Все эти излияния оказываются нередко дословным переводом Овидиевой «Героиды» (II, 27–30; 57–66), где так жалуется Филлида:

 
Die mini, quid feci, nist non sapienter amavi?
Crimine te potui, demeruisse meo.
Unum in me scelus est quod te, scelerate, recept;
Sed scelus hoc merit) pondus et instar habet.
………………………………………………………..
Turpiter hospitium lecto cumulasse jugali
Poenitet, et lateri conseruisse latus.
Quae fuit ante illam, mallem suprema fuisset
Nox mini, dum potui Phyllis honesta mori.
Speravi melius, quia me meruisse putavi.
Quaecunque ex merito spes venit, arque venit.
Fallere credentum non est operosa puellam
Gloria: simplicitas digna favore fuit.
Sum decepta tuis, et amans et femina, verbis.
Dii faciant, laudis summa sit ista tuae.
 

Подражание не могло быть более близким; подобных параллелей к Овидию и заимствований у него можно указать еще несколько. В пору страстных волнений ревности эта выборка из классика для выражения своих личных ощущений поразила бы нас своей деланностью и набросила бы тень на характер чувства; но «Fiammetta» представляет как бы выход из страстного периода к более спокойной, хотя еще и волнующей, жизни воспоминаний, и здесь мыслимо художественно-объективное отношение к пережитому. Так создался первый психологический роман в европейских литературах, как по справедливости назвали «Fiammetta»: условия его даны итальянским Возрождением, почин принадлежит Боккаччо, формы указаны «Героидами» Овидия.
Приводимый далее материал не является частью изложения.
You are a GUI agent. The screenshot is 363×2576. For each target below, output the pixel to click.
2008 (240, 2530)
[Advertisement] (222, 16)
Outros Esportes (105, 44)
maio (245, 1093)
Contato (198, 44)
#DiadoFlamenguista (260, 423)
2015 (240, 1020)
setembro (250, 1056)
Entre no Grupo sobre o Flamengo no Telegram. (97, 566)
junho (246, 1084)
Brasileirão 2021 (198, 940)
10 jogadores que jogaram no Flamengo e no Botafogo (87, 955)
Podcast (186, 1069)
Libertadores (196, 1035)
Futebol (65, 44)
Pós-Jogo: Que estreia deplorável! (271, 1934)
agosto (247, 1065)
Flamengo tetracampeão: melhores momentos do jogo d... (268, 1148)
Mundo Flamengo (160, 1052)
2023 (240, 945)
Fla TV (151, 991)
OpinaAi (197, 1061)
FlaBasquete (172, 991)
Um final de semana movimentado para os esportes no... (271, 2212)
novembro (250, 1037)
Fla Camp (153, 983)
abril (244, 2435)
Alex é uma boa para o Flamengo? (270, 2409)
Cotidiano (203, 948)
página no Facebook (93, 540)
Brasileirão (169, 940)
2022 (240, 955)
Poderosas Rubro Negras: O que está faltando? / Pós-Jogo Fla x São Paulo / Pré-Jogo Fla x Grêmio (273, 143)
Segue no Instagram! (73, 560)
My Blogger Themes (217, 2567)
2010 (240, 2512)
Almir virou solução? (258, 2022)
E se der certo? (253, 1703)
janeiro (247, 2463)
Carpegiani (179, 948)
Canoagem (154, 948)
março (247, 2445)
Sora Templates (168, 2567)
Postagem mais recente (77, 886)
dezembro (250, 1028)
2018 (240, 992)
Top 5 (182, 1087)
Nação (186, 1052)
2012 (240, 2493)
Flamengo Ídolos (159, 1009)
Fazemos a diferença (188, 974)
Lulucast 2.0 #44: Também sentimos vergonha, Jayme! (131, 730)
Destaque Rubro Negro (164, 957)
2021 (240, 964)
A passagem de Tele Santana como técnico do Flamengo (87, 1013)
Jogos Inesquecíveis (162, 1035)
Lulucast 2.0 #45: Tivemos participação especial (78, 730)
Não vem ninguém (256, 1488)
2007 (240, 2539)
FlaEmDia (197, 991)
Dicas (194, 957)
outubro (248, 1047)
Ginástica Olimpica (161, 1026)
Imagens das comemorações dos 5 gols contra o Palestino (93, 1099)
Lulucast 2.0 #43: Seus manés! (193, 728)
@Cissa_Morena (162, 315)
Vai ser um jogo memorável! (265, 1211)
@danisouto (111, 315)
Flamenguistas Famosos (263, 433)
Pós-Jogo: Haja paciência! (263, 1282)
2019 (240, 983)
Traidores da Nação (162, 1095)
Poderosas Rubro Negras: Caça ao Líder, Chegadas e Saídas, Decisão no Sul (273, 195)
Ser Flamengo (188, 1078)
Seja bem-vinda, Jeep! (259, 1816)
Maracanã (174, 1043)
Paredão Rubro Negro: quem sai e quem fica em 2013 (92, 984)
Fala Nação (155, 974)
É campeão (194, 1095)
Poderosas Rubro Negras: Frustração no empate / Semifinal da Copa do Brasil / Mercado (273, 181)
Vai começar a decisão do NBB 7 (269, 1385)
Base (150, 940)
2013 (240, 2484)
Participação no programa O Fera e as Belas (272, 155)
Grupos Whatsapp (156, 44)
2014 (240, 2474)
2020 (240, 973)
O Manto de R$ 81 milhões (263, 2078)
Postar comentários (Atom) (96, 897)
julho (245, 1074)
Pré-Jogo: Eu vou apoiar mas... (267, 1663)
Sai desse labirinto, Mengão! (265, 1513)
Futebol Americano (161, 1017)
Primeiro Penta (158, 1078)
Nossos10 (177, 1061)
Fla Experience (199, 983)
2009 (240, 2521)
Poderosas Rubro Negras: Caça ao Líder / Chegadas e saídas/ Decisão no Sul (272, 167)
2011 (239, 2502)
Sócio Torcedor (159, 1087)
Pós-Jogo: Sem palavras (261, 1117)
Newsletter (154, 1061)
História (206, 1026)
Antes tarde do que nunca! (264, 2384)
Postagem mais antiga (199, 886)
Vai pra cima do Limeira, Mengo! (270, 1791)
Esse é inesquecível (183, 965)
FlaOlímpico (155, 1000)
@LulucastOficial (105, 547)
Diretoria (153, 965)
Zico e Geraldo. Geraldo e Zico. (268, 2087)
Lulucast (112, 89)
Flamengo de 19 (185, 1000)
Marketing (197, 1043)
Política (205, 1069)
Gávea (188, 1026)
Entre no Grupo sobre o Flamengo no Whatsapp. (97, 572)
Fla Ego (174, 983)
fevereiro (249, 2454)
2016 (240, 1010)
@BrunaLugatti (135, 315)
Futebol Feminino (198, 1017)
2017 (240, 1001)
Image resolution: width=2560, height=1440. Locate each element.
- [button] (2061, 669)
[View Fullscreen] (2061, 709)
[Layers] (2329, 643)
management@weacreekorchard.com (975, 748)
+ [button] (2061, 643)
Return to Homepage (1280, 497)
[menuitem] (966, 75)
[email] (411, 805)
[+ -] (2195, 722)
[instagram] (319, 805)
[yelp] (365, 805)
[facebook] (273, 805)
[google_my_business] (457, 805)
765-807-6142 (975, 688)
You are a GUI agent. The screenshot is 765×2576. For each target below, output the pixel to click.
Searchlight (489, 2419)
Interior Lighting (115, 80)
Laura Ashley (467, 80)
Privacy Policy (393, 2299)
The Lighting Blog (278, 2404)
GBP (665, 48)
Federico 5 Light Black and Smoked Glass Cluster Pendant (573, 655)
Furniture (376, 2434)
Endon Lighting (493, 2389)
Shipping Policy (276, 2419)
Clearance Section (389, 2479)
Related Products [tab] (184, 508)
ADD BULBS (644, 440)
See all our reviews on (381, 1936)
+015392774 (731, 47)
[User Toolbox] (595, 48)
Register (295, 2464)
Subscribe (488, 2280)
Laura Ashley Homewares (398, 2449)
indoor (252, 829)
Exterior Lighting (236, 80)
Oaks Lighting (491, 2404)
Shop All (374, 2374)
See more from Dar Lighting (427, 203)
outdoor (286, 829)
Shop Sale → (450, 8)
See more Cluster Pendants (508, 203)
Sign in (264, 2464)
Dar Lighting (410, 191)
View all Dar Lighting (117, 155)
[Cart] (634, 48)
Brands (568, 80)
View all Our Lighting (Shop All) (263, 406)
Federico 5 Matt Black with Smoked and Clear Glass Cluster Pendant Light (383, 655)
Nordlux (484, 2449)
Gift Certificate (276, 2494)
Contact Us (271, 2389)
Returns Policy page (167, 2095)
Если их материал и общие места, насколько они были пригодны, вошли, так сказать, без остатка в содержание «Fiammetta», так что без знакомства с ее литературными образцами мы никогда не заподозрили бы ее цельности, то в «Ninfale Fiesolano»[103] Боккаччо стоит еще выше в смысле непосредственно-поэтического воспроизведения античного стиля. Античного и вместе с тем нового: таково впечатление сказки, напоминающей сюжет Овидиевых «Метаморфоз», с классическим чудесным, вдвинутым в совершенно тосканский пейзаж; простая история любви, поэзия которой выгадывает от удаления в древность и вместе ощущается как свое и близкое. Такое соединение старого и нового, такое наивно-интимное соприкосновение древних образцов с течениями современности не давалось только эксцерпированием классиков, а всем характером среды, где оба течения сосуществовали в живом обращении, где и очертания ландшафта и памятники древности, освященные незабытой легендой, говорили, что старое не прошло, а лишь медленно влилось в новое русло, указанное историей. Здесь Аристей мог в самом деле влюбиться в Сафо, оставляя для нее прежние низменные привязанности: Аристей – Боккаччо, как он назвал себя в XII-й эклоге, Сафо – древнее искусство и поэзия.

III

Вопрос о том, насколько то и другое и вообще струя классического предания удержались в народном обиходе, надолго, если не навсегда, останется не разрешенным. Ученое Возрождение XIV и следующих веков ввело в оборот так много обновленных им классических понятий и имен, что, встречаясь с иными из них, трудно бывает решить: имеем ли мы дело с фактами Возрождения или унаследования. Когда итальянец клянется: per Bacco, наше решение может двоиться с одинаковой вероятностью в том и другом направлении. Ясен для нас лишь древний количественный перевес классического предания на стороне Италии, каким бы источником он ни определялся. Типические народные легенды о Христе и святых являются общим достоянием всей Европы, не исключая и Италии; легенды о Вергилии и недавно записанные сульмонские предания об Овидии принадлежат, как народные, ей одной, если только в понятие народности включать и древнее ее взаимодействие с преданиями светской школы. Укажу в пример на несколько наивных рассказов из Абруцц, собранных De Nino («Ovidio nelle tradizione popolare di Sulmona», в «Usi e costumi abruzzesi», vol. IV): о папе Целестине, вычитавшем будто бы в творениях Овидия, что в развалинах его виллы у Monte Morone хранится клад, который и был употреблен на построение монастыря Santo Spirito; об Овидии, волшебнике и первом «проповеднике» Сульмоны, вблизи которой, в «fonte d’amore», он жил с прекрасной феей и теперь еще стоит на страже своих сокровищ; о богородице, обучавшейся в языческой школе у святой Сивиллы (Sacra Subillia) и в свою очередь обучавшей сверстниц читать требник, пока учительница не дозналась о том и не велела девочкам сжечь все требники. Одна лишь богородица догадалась спрятать свою книгу под мышкой; с тех пор и образовалась у человека та впадина у верха руки, которая так зовется.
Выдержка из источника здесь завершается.